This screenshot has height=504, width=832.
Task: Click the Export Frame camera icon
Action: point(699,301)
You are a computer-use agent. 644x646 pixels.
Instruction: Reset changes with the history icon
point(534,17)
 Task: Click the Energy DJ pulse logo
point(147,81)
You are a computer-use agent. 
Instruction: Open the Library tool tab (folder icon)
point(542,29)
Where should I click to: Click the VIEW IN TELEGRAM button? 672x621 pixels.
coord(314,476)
+-------+
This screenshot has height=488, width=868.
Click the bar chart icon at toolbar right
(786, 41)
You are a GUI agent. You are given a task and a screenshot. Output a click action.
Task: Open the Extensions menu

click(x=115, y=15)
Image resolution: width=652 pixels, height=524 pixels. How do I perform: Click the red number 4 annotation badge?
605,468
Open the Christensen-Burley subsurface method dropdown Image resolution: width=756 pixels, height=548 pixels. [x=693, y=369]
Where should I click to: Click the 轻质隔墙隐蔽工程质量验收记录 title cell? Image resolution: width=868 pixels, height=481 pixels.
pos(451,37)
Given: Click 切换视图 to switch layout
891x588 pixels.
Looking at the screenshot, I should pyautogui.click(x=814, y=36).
+-------+
Can you reproduce verbatim every line between the one holding "This screenshot has height=504, width=832." and the one holding "coord(314,476)", inclusive?

This screenshot has height=504, width=832.
Task: Click the Export Frame camera icon
Action: point(699,301)
You are a computer-use agent. 644x646 pixels.
Instruction: Reset changes with the history icon
point(534,17)
 Task: Click the Energy DJ pulse logo
point(147,81)
You are a computer-use agent. 
Instruction: Open the Library tool tab (folder icon)
point(542,29)
Where should I click to: Click the VIEW IN TELEGRAM button? 672x621 pixels.
coord(314,476)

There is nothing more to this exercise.